JAKARTA, MENARA62.COM — Teguran anggota DPR Effendi Simbolon pada Kasad Jenderal Dudung Abdurachman, implikasinya belum berhenti. Teguran itu disampaikan Effendi Simbolon pada sidang rapat kerja dengan Kemenhan dan Panglima TNI Komisi I DPR RI pada 5 September 2022 lalu.
Sikap yang bernada protes di sejumlah akun di media sosial yang diduga sebagai respon sejumlah prajurit TNI AD masih bermunculan.
Kondisi seperti tentu bisa meresahkan. Hal ini secara sosial diluar kewajaran, jika melihat sikap profesionalisme prajurit. Apalagi, terkesan, keinginan memperlihatkan prajurit TNI seolah sebagai alat “konflik” politik. Terlepas ini merupakan perintah atau bukan perintah, maka hal ini sangat bertentangan dengan semangat reformasi, reposisi, jati diri, norma kemiliteran dan hukum, dimana Prajurit TNI merupakan alat negara yang setia, tegak lurus berada dalam satu garis komando, jauh diluar arena politik yang penuh konflik.
Kondisi ini, menurut pengamat militer Dr Connie Rahakundini Bakrie, baik dirinya sebagai warga negara dan bagian dari Civil Society, merasakan keprihatinan itu. Menurut analis serta akademisi bidang pertahanan keamanan ini, dirinya merasa perlu memberikan pandangan kenegarawanan tentang apa yang terjadi ini. Paling tidak, ada tiga hal penting yang perlu disadari.
Pertama, setiap anggota DPR adalah wakil rakyat yang disertai dengan hak konstitusional dalam mengemban tugasnya dalam pengawasan pemerintahan.
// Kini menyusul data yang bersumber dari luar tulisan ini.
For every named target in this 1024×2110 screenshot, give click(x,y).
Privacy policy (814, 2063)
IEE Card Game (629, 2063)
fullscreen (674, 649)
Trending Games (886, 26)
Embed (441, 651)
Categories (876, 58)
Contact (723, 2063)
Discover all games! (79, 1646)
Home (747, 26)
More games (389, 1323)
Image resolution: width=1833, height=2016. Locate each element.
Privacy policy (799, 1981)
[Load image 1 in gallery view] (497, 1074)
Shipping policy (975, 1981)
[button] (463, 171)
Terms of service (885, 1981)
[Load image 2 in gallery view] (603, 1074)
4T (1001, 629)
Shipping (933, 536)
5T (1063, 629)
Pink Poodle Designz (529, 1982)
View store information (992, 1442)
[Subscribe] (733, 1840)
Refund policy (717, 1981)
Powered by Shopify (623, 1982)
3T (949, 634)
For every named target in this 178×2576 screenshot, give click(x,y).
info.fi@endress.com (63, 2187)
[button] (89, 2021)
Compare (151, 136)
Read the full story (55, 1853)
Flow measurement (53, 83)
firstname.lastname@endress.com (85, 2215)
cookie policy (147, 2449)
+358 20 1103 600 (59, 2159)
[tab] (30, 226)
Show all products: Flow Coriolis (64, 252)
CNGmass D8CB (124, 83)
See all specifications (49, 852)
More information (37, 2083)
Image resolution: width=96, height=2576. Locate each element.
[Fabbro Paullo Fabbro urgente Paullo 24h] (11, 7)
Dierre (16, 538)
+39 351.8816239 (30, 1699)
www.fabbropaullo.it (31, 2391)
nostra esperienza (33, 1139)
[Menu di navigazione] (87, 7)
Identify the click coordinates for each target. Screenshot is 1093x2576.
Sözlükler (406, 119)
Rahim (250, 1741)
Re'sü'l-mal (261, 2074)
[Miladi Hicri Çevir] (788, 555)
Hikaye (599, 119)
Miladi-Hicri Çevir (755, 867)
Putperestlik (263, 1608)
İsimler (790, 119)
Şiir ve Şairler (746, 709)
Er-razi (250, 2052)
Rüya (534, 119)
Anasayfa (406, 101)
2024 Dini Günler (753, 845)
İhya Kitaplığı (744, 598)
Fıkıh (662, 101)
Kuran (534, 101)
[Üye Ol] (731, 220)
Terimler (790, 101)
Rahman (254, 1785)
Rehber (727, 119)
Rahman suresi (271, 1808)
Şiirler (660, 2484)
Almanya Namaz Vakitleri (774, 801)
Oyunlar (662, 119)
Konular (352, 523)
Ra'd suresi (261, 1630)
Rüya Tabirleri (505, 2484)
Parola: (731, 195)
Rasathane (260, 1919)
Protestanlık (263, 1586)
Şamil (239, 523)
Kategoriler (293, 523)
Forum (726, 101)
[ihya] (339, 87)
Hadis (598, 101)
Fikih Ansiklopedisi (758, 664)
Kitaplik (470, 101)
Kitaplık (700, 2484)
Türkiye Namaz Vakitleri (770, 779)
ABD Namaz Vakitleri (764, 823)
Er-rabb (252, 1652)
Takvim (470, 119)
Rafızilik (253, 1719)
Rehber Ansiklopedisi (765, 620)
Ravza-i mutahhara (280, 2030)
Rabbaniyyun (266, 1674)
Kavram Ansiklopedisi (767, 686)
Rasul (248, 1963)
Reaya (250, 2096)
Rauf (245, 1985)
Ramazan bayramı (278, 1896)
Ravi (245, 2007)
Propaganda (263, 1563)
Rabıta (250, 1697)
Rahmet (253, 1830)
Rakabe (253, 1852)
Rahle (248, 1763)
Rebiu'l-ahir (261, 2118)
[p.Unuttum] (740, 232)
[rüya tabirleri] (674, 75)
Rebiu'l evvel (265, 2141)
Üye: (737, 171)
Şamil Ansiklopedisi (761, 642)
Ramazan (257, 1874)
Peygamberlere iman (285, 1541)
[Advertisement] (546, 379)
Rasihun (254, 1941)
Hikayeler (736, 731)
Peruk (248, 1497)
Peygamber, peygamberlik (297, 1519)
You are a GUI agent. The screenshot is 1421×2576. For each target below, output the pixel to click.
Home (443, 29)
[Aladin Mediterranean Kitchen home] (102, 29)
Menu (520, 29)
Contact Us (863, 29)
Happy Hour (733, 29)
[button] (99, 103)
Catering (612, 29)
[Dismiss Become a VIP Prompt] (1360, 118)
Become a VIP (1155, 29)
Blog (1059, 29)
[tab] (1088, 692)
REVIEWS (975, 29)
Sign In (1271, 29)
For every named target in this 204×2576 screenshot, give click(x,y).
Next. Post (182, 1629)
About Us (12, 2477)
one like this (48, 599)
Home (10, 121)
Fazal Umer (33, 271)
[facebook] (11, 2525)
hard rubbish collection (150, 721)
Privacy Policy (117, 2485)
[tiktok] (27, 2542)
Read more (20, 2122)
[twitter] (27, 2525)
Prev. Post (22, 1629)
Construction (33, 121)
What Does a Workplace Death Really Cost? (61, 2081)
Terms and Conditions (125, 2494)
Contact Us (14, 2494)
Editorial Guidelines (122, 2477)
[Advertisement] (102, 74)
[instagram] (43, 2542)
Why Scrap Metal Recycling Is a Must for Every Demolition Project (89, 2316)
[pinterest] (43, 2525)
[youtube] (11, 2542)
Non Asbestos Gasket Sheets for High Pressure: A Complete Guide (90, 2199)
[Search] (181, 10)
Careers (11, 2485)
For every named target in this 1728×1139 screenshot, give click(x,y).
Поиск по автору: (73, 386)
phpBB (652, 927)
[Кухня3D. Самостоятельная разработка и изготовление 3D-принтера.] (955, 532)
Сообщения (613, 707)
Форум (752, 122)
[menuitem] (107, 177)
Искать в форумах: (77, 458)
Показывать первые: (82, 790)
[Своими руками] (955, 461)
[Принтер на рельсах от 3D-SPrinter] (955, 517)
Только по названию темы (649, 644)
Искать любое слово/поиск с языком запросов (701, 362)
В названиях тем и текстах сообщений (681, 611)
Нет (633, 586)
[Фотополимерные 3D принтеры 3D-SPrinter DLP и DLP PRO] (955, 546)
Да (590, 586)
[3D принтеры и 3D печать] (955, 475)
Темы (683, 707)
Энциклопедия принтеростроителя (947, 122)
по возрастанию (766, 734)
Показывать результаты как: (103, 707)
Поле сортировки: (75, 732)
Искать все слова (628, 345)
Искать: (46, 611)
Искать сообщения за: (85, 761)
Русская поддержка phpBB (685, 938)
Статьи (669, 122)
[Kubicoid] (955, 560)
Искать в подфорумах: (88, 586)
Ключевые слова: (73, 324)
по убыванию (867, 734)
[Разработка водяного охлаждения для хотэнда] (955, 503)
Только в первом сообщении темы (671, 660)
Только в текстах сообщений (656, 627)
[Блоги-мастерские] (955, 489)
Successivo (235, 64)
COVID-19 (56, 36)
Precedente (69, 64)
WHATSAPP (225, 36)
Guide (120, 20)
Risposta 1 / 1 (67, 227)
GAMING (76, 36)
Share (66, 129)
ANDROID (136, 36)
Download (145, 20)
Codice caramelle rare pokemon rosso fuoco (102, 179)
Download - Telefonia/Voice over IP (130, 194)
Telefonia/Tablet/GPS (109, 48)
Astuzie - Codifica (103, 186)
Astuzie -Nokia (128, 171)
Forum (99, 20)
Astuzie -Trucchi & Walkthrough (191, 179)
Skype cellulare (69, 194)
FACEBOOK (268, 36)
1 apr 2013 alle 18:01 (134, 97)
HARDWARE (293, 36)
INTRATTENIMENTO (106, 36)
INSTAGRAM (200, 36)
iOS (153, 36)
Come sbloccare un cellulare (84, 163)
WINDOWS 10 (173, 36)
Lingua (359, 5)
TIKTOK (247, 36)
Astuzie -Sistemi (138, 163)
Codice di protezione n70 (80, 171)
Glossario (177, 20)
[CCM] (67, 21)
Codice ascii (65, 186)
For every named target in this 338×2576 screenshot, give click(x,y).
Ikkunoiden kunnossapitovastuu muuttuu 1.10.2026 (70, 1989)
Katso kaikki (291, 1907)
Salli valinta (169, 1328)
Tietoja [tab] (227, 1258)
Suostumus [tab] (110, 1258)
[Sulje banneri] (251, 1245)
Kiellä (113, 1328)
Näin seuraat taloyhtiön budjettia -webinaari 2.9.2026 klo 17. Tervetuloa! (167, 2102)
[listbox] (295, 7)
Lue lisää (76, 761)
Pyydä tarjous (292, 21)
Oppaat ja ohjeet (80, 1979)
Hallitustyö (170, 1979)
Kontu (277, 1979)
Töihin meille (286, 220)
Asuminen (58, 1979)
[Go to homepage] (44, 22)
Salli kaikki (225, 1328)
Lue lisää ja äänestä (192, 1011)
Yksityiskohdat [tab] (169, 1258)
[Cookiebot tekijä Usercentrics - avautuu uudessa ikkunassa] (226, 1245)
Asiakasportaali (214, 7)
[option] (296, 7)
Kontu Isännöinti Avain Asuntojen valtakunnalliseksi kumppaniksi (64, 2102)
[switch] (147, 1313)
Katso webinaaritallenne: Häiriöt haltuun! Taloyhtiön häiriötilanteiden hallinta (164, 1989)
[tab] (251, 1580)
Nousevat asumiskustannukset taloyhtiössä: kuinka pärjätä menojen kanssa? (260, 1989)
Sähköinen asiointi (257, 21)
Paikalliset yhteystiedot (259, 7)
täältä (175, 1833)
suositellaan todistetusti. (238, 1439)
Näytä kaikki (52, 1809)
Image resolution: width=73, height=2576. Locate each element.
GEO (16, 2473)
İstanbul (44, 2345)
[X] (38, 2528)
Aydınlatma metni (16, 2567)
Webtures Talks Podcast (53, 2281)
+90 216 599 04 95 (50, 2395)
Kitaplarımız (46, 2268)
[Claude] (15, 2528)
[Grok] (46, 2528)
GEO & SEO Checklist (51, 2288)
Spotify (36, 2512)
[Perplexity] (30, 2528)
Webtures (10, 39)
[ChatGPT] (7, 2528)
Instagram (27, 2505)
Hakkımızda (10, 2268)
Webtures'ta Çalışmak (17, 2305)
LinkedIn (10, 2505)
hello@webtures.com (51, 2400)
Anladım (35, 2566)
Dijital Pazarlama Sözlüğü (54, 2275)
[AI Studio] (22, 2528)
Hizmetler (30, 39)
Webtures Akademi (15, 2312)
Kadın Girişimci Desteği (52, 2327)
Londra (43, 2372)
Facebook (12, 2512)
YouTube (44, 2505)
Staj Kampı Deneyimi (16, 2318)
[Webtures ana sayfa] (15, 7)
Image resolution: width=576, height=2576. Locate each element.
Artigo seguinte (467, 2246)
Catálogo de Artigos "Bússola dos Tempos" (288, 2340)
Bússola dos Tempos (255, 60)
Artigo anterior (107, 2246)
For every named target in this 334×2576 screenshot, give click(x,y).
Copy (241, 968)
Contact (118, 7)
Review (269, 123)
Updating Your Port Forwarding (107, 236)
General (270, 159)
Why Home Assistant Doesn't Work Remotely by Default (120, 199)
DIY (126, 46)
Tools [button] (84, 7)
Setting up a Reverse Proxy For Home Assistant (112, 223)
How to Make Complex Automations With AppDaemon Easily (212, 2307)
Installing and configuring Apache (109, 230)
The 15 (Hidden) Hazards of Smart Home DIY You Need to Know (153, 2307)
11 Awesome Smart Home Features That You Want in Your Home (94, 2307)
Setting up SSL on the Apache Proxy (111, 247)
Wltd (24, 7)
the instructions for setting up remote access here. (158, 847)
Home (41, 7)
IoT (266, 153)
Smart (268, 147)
Dalam hal ini kritik Effendi Simbolon sesungguhnya lumrah, apalagi dalam melaksanakan tugas negara yang di emban dan dilakukan dalam rapat kerja DPR. Kritik itu, bisa ditanggapi oleh Kasad Jenderal Dudung Abdurachman dengan memberikan jawaban resmi di sidang berikutnya.
Kedua, jika dipandang salah dan bermasalah oleh partainya, maka partai tempat Effendi Simbolon bernaung yaitu PDIP, pastinya sudah memberikan tindakan yang tegas, terukur, sesuai dan wajar.
Ketiga, sebagai negara demokrasi, Indonesia memberikan saluran jika ada yang tidak puas, merasa tersinggung atau mempermasalahkan suatu perilaku anggota DPR. Itu sebabnya, maka tiap tiap warga negara, termasuk anggota TNI dapat mengadukan yang bersangkutan melalui mekanisme Mahkamah Kehormatan Dewan (MKD) di DPR.
Artinya, jika KASAD Jenderal Dudung Abdurachman memiliki masalah dengan Effendi Simbolon terkait kritiknya, menurut Connie, dipersilahkan menggunakan haknya sebagai warga negara melalui jalur pengaduan ke MKD.
“Mari memberikan contoh kenegarawanan, dimana tiap-tiap pemimpin bangsa adalah pembela masyarakatnya atau siapapun yang dipimpinnya, dan bukan kebalikannya,” ujarnya.
Connie meminta, proses demokrasi di Indonesia dapat dipahami oleh publik secara dewasa. Menurutnya berbeda pendapat itu lumrah dalam demokrasi. Namun ia mengingatkan, demokrasi itu memiliki prosedur yang sehat, terhormat dan bermartabat.